I have read the article. I offer a couple comments.

Evangelical Lutheran Worship includes all 150 psalms. The introduction says of them: "The 150 psalms presented here use a version intended for common sung prayer and proclamation, rather than a translation for study" (p. 335). Thus, the translation shouldn't be used for study. I think that in a similar way, Lutheran Service Book adds the Gloria Patri to the end of every psalm; pointed for chanting like the rest of the psalm. That addition is not a translation, but meant to aid the worshipers in singing the psalms in worship.

One issue I have with the essay is his downplaying of Hermann Gunkel's genres in the quote below:

Hermann Gunkel, the ringleader of form criticism, proposed five genres: hymns, individual laments, individual thanksgivings, communal laments, and royal (enthronement) Psalms.1 There is much absurdity in Gunkel’s “phantastic” suggestions—why invent religious ceremonies for early Israel when the Old Testament itself provides plenty to choose from?
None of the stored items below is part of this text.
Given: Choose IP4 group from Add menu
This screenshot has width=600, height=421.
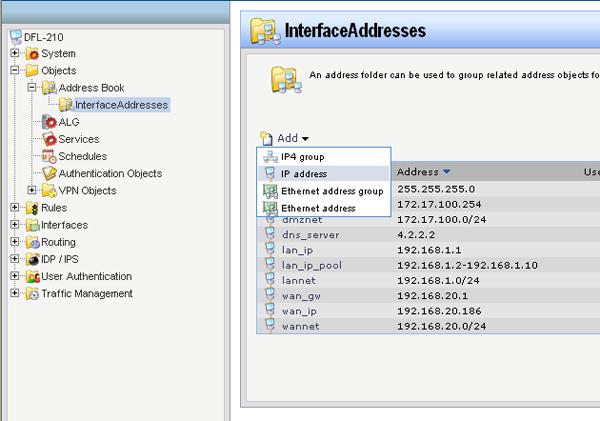Looking at the screenshot, I should point(302,157).
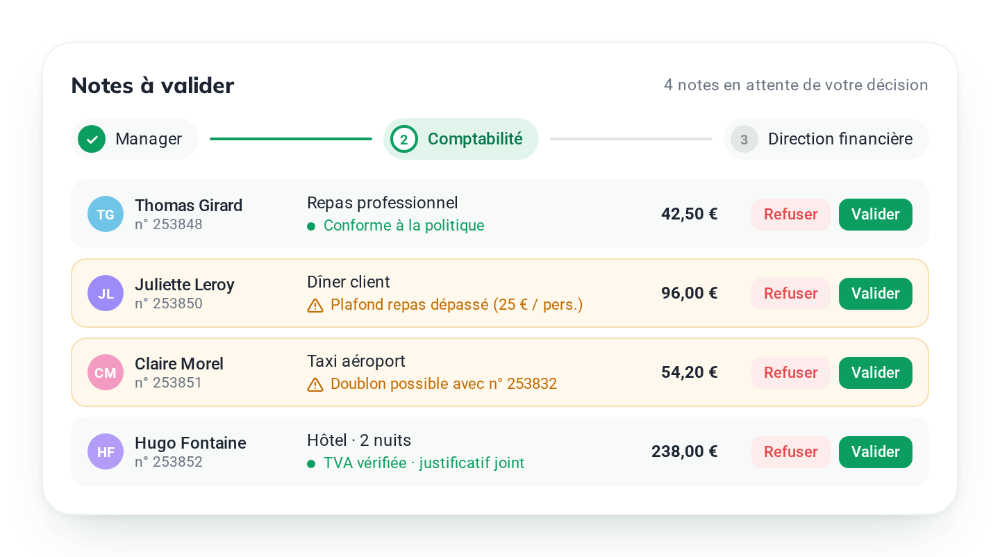
Task: Validate Thomas Girard's 42,50 € expense
Action: (875, 214)
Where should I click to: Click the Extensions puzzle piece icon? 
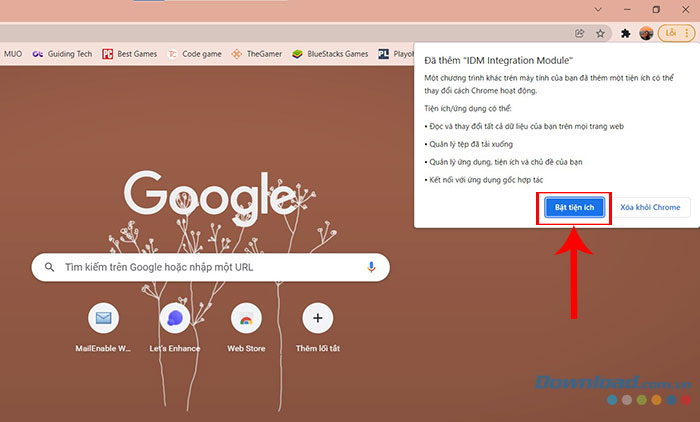(x=626, y=33)
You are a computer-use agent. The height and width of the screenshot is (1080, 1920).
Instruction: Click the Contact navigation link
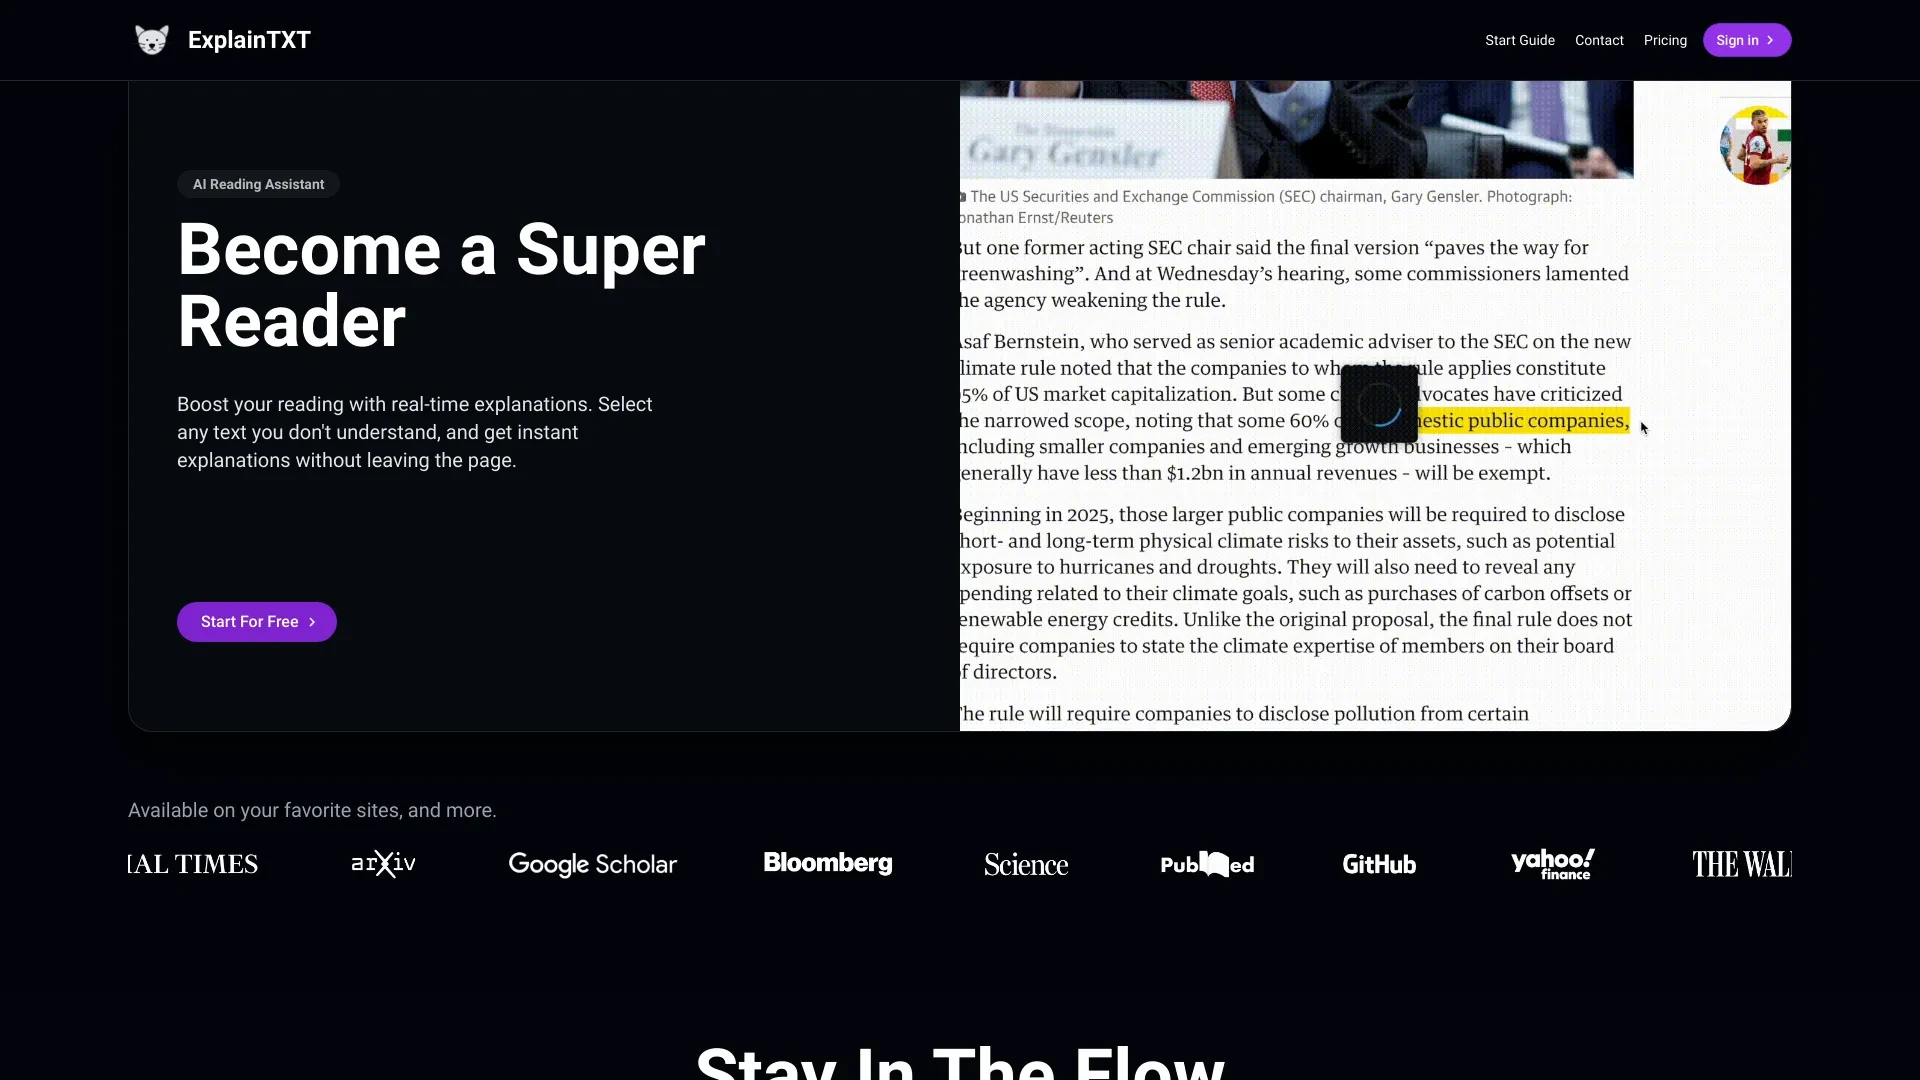tap(1598, 40)
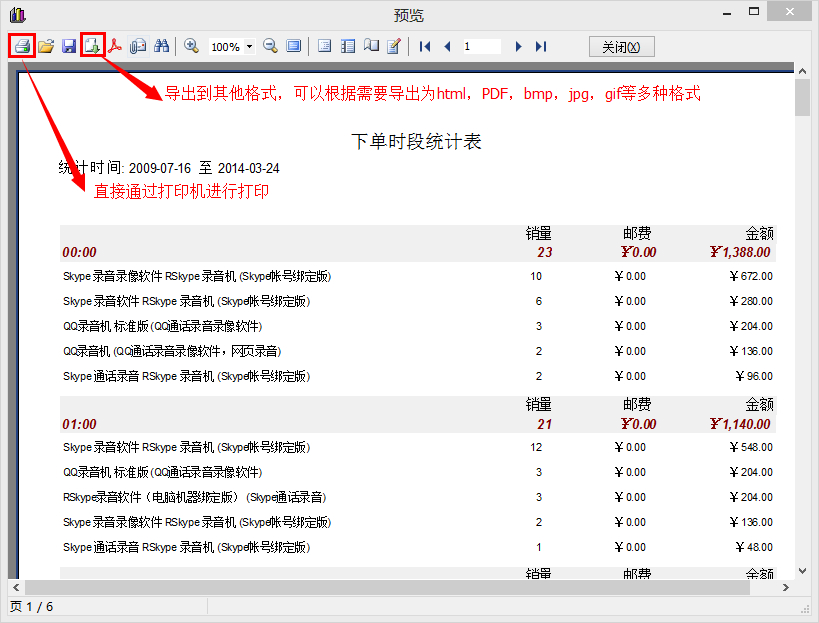Save the report with floppy disk icon
Screen dimensions: 819x623
pos(69,46)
His offhand rejection of their historical roots in the lives of the Old Testament saints is pure whimsy. (pp. 125-6, boldface added)

1See Hummel, The Word Becoming Flesh, 421–425

Yet, later in the essay, he uses Gunkel's genres in talking about psalms!

Among them are the “Psalms of lament.” In the first two books of the Psalms, at least, the Psalms of lament significantly outnumber the Psalms of thanksgiving. There are perhaps forty in all, forming the very “backbone of the Psalter.”2 (p. 128)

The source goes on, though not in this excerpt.